Bazılarına göre bu ifade hakiki manasında kullanılmıştır. Bazı kimseler, Nebi (s.a.v.)'in bazı adamların ellerini keseceğini sanıyorlardı. Eğer onların dediği doğru olsaydı Nebi (s.a.v.)'in ikinci kez vefat etmesi gerekirdi. Ebu Bekir (r.a.) bu iddiayı reddetmeye işaret etmiş oluyor. Ve Nebi (s.a.v.)'in Allah katında çok yüce değeri bulunduğu için Allah, Onu iki defa öldürmiyeceğini haber vermiştir. Eski ümmetler zamanında ise Allah bazı kimseleri iki defa öldürmüş ve Kur'an bunlardan haber vermiştir. Bu olaylardan birisi Bakara suresinin 259'ncu ayetinde haber verlliyor. En açık ve uygun yorum budur.

 

Bazılarına göre yukardaki ifadenin manası şudur: Nebi (s.a.v.) başkaları gibi kabirde ikinci defa ölmiyecektir. Çünkü diğer ölüler kabre gömüldükten sonra meleklerin sualleri için dirilir, sonra ölürler. Bu yorum, Davudi'nin yorumudur.

 

Başka bir kavle göre ikinci ölümden maksad, üzüntü çekmektir. Çünku ilk ölümün kederinden sonra O, herhangi bir kederle karşılaşmıyacaktır.

 

En garib yorum, ikinci ölümden maksad, şeriatın ölmesidir, diyenlerin yorumudur. Yani: Allah senin üzerinde senin ölümünü ve senin şeriatının ölümünü birleştirmiyecektir. Ebu Bekir (r.a.)'in o gün minbere çıktığında yaptığı konuşmada söylediği : "Kim Allah'a ibadet ettiyse şüphesiz Allah diridir, ölmemiştir.
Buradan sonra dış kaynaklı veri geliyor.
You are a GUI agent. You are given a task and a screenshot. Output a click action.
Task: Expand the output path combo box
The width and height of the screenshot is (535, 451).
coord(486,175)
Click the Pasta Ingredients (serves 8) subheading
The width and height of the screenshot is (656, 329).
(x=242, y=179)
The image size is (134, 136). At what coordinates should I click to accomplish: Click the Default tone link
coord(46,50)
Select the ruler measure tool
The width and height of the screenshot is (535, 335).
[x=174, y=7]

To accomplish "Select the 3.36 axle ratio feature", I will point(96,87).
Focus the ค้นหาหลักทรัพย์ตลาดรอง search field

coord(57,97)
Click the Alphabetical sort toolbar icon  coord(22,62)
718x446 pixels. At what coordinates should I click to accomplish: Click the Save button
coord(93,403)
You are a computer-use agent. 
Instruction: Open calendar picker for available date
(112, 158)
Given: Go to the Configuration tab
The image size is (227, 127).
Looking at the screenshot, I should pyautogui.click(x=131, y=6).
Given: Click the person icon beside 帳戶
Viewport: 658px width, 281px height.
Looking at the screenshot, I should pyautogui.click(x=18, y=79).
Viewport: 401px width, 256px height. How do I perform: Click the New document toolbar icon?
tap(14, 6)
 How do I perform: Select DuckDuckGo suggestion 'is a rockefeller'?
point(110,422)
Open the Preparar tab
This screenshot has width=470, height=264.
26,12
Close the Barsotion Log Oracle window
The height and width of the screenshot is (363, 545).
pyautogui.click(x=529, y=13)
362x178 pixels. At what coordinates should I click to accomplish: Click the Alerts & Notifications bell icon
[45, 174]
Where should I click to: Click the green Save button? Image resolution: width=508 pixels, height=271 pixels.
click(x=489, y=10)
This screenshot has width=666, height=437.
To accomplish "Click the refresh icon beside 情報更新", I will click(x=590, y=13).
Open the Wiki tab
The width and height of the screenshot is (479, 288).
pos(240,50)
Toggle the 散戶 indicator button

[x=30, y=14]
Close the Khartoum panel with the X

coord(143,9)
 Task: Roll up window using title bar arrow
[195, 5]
Ve kim Muhammed'e ibadet ettiyse, Muhammed ölmüştür." sözü bu son yorumu te'yid eder.

 

Buhari'nin bir rivayetinde İbn-i Abbas (r.a.): Sahabiler o derece şaşkına dönmüşlerdi ki, bu ayeti Ebu Bekir (r.a.) okuyuncaya kadar Allah'ın bu ayeti indirdiğini sanki bilmiyorlardı da Ebu Bekir (r.a.)'den öğreniyorlardı. İşiten her sahabi bu ayeti okumaya başlamıştı, demiştir.

 

Buhari'nin Said b. el-Müseyyeb'den olan rivayetine göre Ömer (r.a.) o günkü halini şöyle anlatmıştır; "Vallahi Ebü Bekir (r.a.) Al-i İmran ayetini okuyuncaya kadar, Nebi (s.a.v.)'in vefat ettiği kanısında değilim. Ondan ayeti işitince dehşet içinde kaldım. Ayaklarım beni tutmaz olmuştu."